TASK DIRECTIONS:
Retype the lines of the material below, exactly and only, from the one containing "Click the Cumulated Time column header" through the last line, with pictures left out.

GIVEN DATA:
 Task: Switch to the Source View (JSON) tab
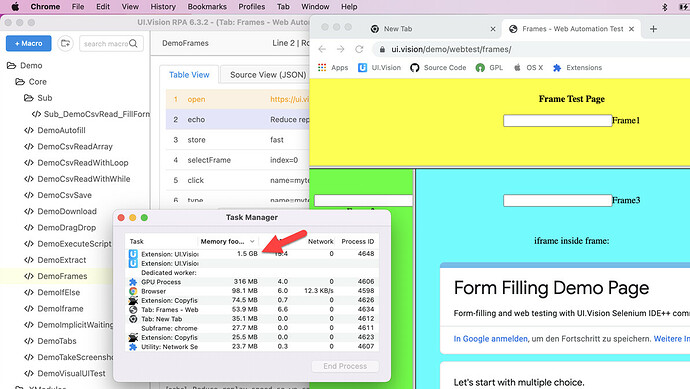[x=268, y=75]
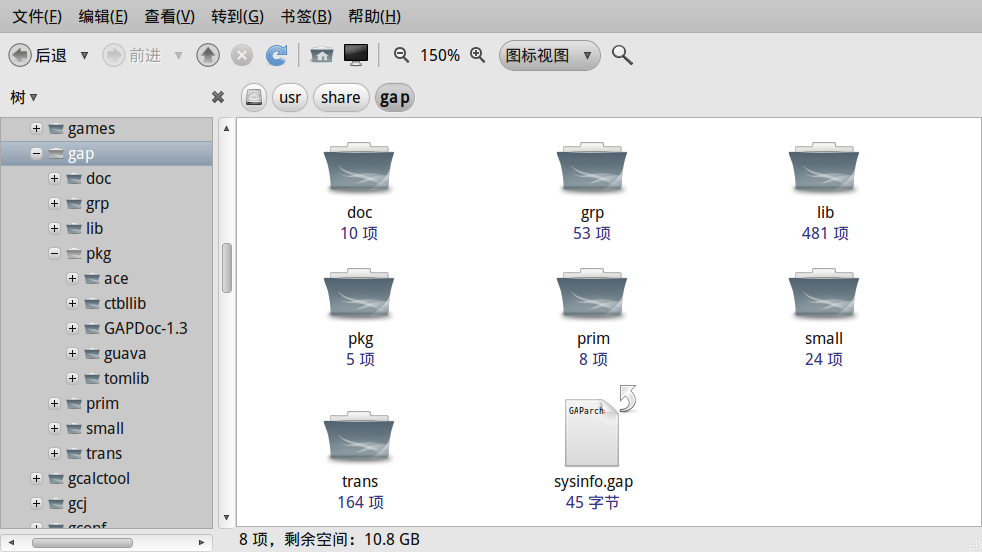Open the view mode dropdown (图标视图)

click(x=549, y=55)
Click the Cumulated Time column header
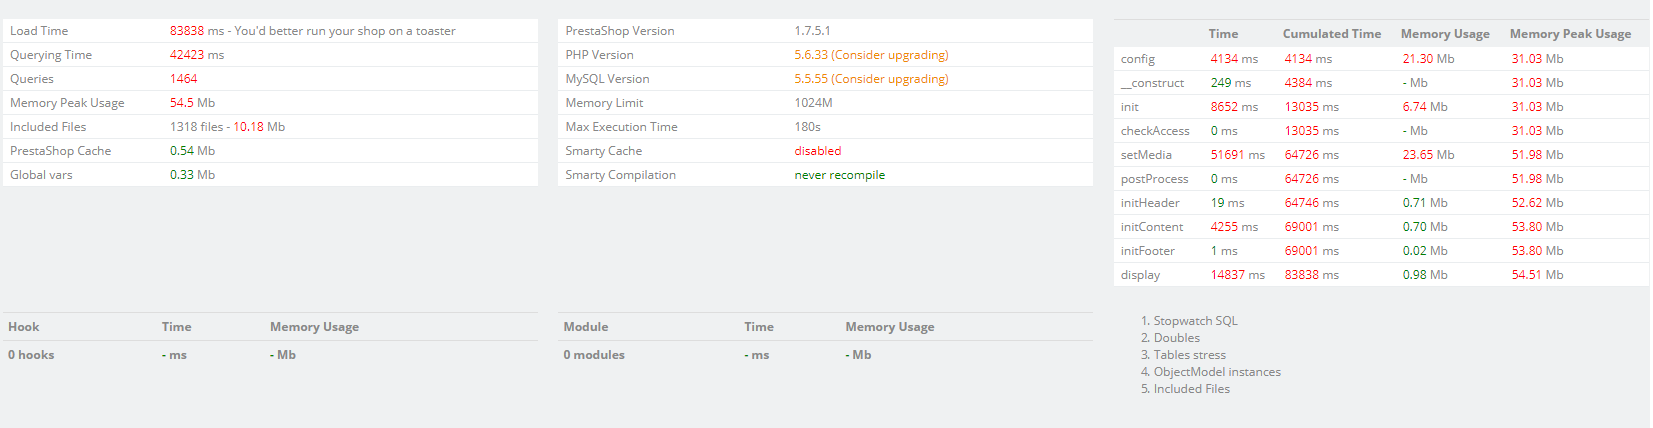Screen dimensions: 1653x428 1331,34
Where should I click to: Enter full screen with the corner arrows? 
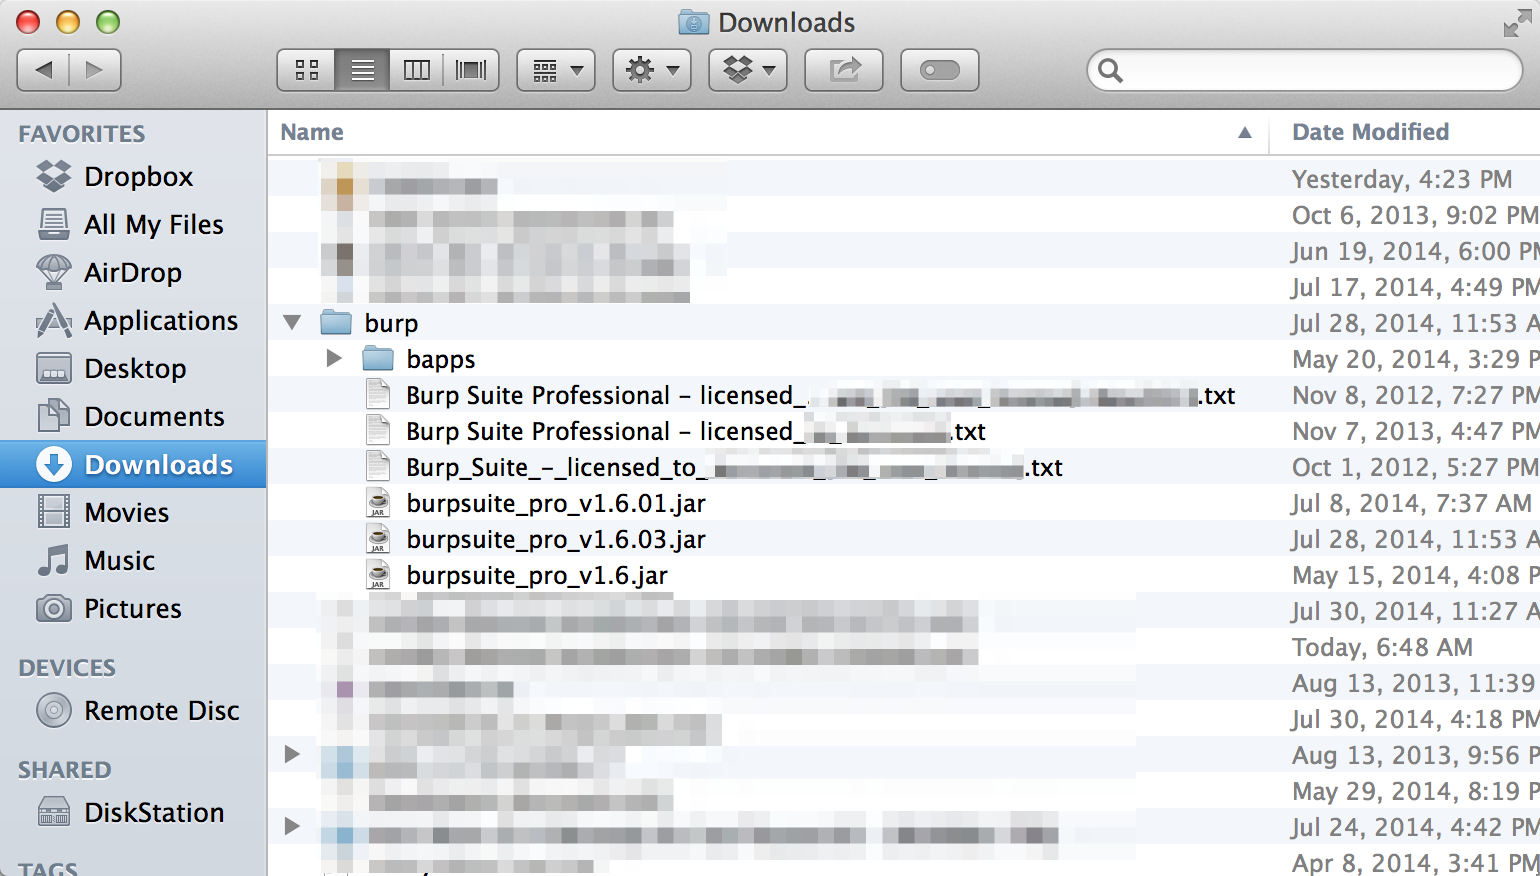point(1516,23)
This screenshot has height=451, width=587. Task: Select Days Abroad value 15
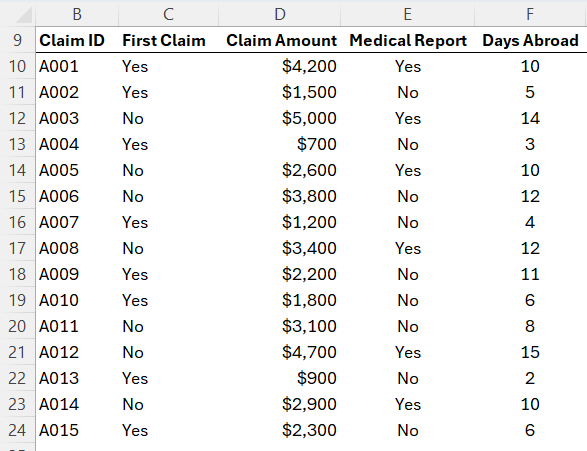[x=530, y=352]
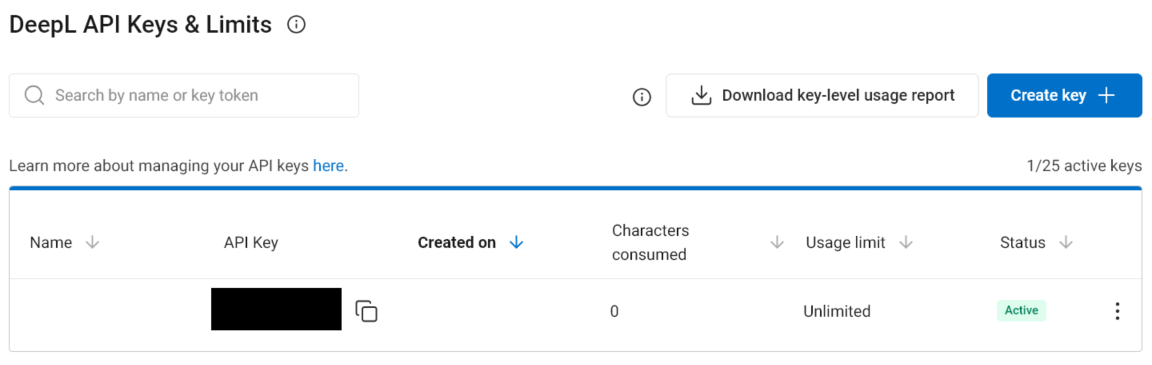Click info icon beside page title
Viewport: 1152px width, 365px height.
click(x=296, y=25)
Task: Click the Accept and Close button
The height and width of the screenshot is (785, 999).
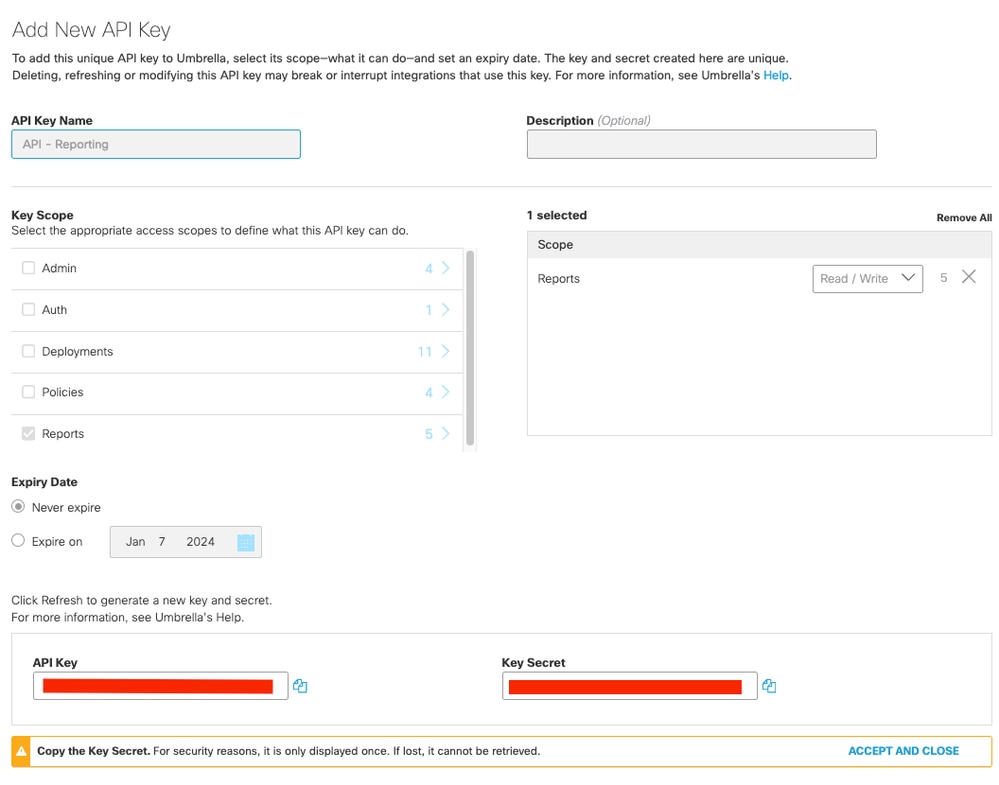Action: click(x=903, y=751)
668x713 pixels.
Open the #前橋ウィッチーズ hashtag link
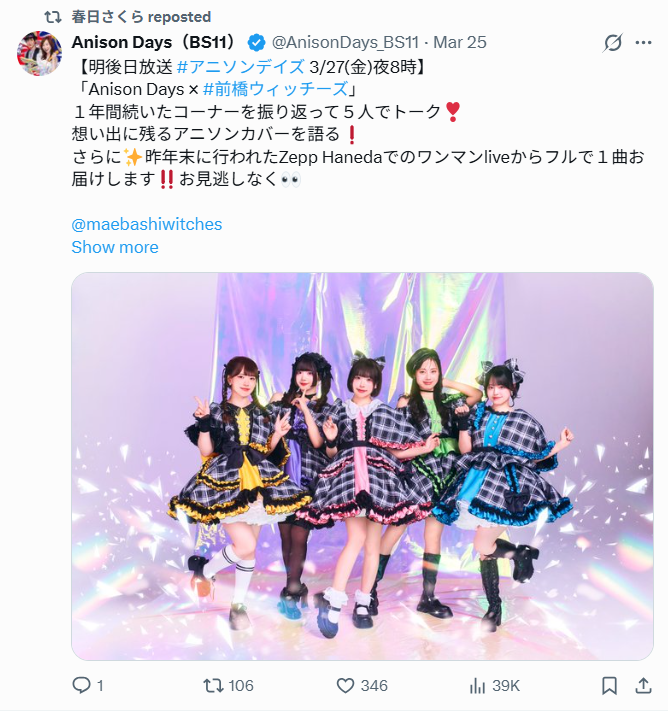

TASK SOLUTION:
Click the Cumulated Time column header
Screen dimensions: 1653x428 1331,34
Where should I click to: Enter full screen with the corner arrows? 
point(1516,23)
This screenshot has height=451, width=587. Task: Select Days Abroad value 15
[x=530, y=352]
Click info icon beside page title
Viewport: 1152px width, 365px height.
click(x=296, y=25)
Task: Click the Accept and Close button
The height and width of the screenshot is (785, 999).
Action: click(x=903, y=751)
668x713 pixels.
Open the #前橋ウィッチーズ hashtag link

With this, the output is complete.